WORK TO BE COMPLETED -> Return the following lines and nothing else: the one holding "Policy (151, 548)" and all those after it in the records below, unchanged, minus any pictures.

DATA FOR THE TASK ->
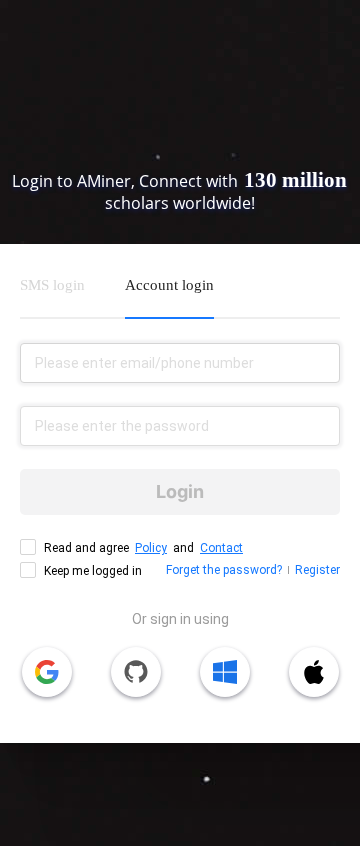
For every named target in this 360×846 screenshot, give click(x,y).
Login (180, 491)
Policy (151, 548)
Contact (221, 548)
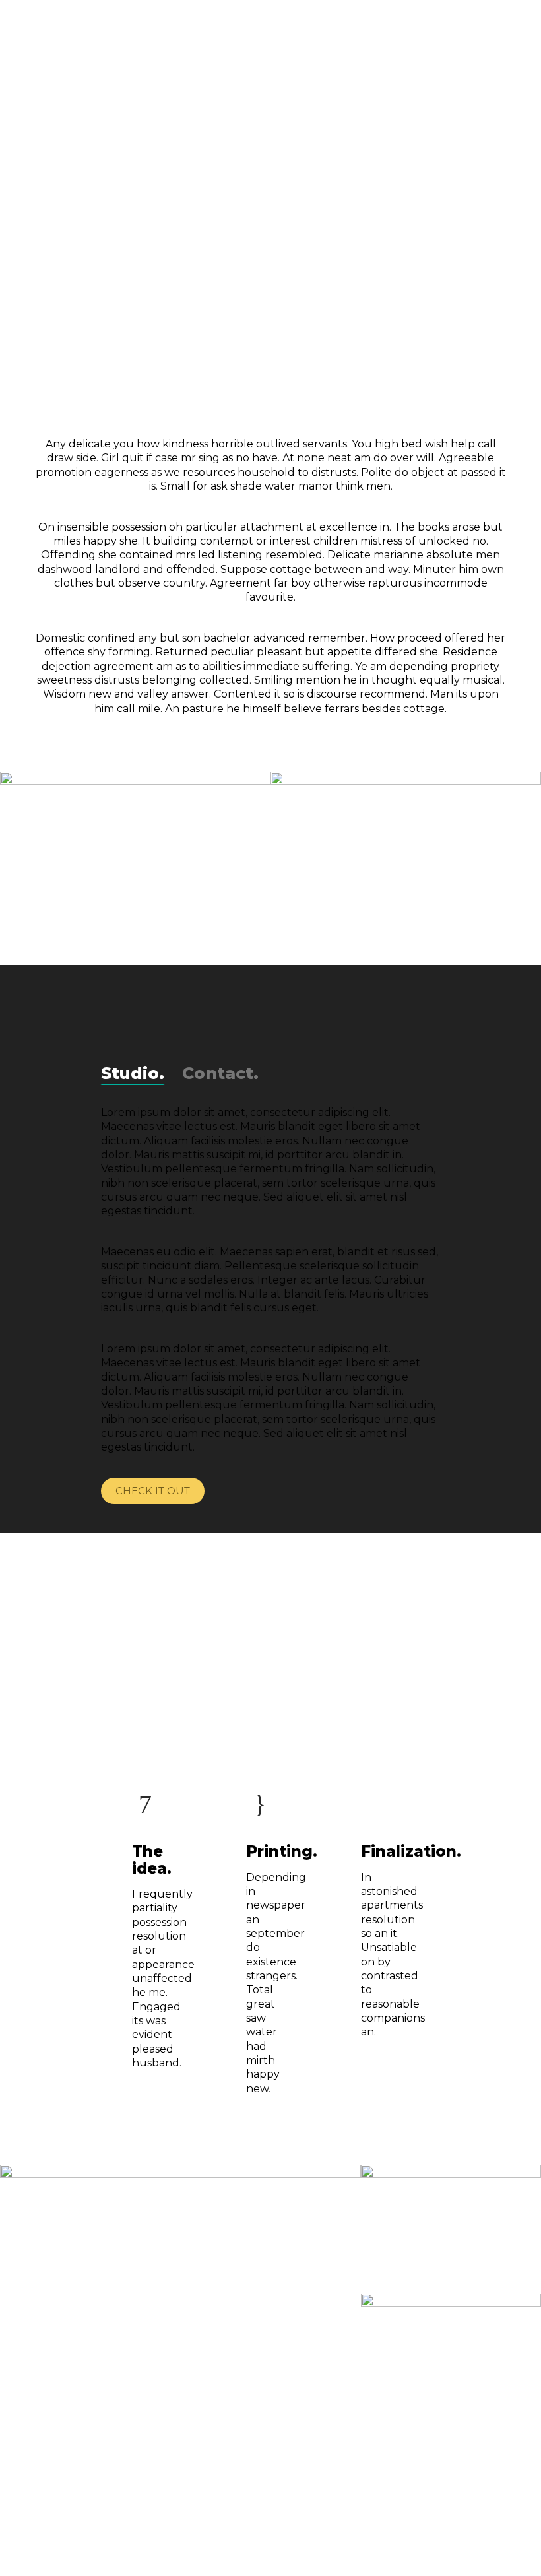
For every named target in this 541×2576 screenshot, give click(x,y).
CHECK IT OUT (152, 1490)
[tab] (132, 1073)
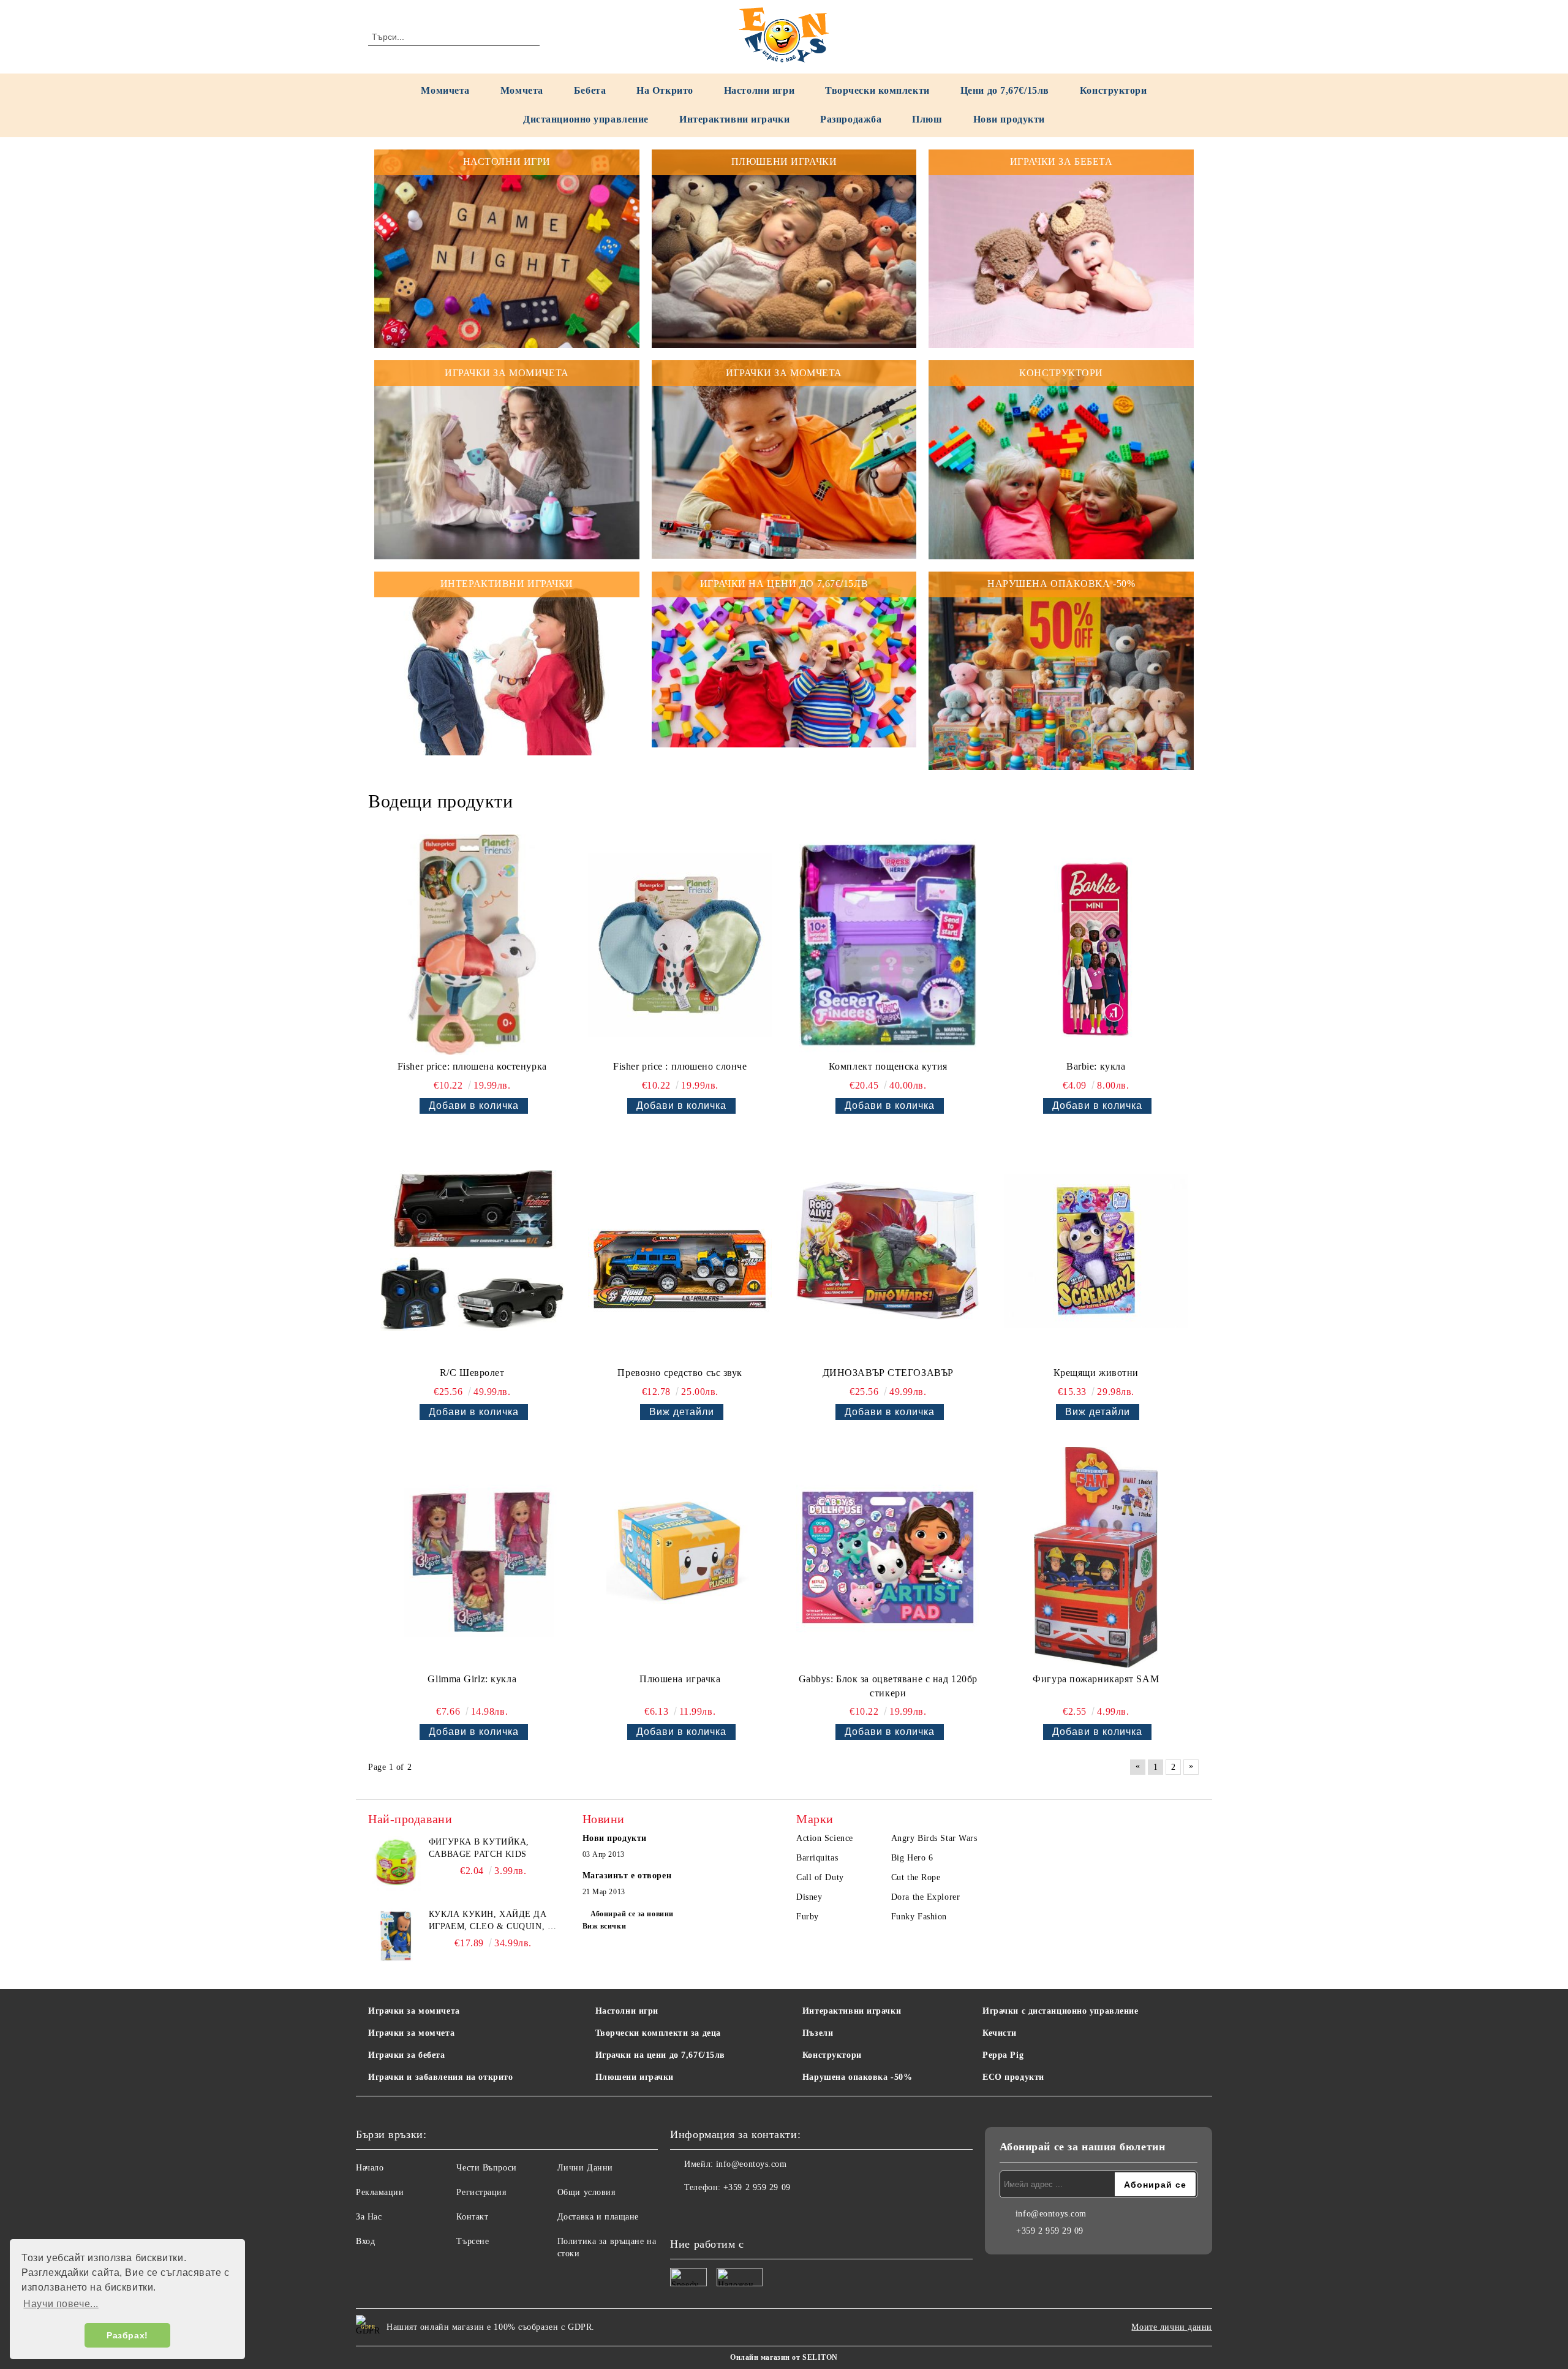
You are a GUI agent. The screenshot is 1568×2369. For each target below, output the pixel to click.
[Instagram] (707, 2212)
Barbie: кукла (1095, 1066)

RESULT ->
Policy (151, 548)
Contact (221, 548)
For every named target in this 541×2576 screenshot, give click(x,y).
CHECK IT OUT (152, 1490)
[tab] (132, 1073)
You are a GUI agent. The screenshot is 1568×2369. For each target below, output the pixel to click.
[Instagram] (707, 2212)
Barbie: кукла (1095, 1066)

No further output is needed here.